6. In ground 10 of the motion error is assigned on a part of the charge of the court, as follows: "No person can recover damages, unless the party against whom the damages are claimed is guilty of negligence, and such negligence is the proximate cause of the injury, and even in cases where the jury might believe that the defendant might be guilty of negligence, the person claiming the damages cannot recover, if he could have by the exercise of ordinary care avoided the consequence of defendant's negligence. That being so, if you believe from the evidence in this case that the plaintiff, by the exercise of ordinary care, after the danger arose and was apparent and impending, *384 could have avoided the consequences to himself, then the plaintiff could not recover. But if you believe that the plaintiff and the defendant were both negligent and the negligence of plaintiff was not equal to nor greater than the negligence of the defendant, then you would have the right to compare the negligence of the two parties and balance the one against the other. Then, if you find that the negligence of the defendant was greater than the negligence of the plaintiff, the plaintiff would be entitled to recover, but the jury should diminish the damages to the plaintiff, if they find damages in his favor, in proportion to that which plaintiff contributed to his injury." It is contended, among other things, that two distinct rules of law are confused, the duty to avoid the consequences of another's negligence and the rule of comparative negligence, and that the defendant was deprived of the full benefit of the rule as to a bar to recovery if the plaintiff could have by the exercise of ordinary care avoided the consequences of the defendant's negligence, where the plaintiff and the defendant were both negligent and the negligence of the defendant was greater than the plaintiff's negligence, the judge instructing the jury that in the latter event the plaintiff could recover without respect to the former rule.
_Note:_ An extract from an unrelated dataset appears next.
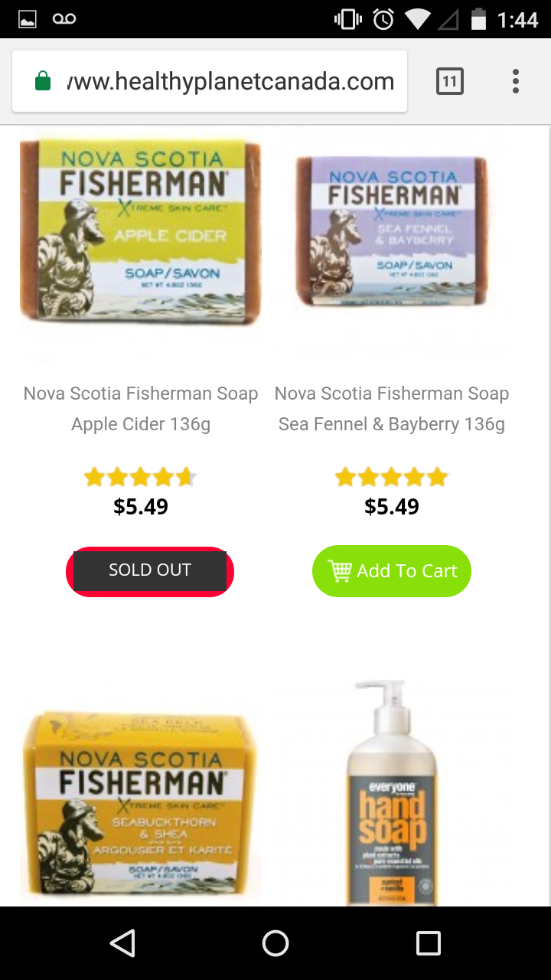551x980 pixels.
Task: Open the Sea Fennel & Bayberry soap image
Action: 392,230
The charge here complained of, under the ruling in Americus, Preston & Lumpkin R. Co. v. Luckie, 87 Ga. 6 (13 S. E. 105), may have been confusing and misleading to the jury and was error.

7. Inasmuch as a reversal of the final judgment of the trial court is required for the reasons heretofore indicated no ruling will be made on the general grounds of the motion, including the issue of whether or not the verdict was excessive.

8. The trial judge erred in overruling the motion for a new trial.

Judgment reversed. Felton and Worrill, JJ., concur.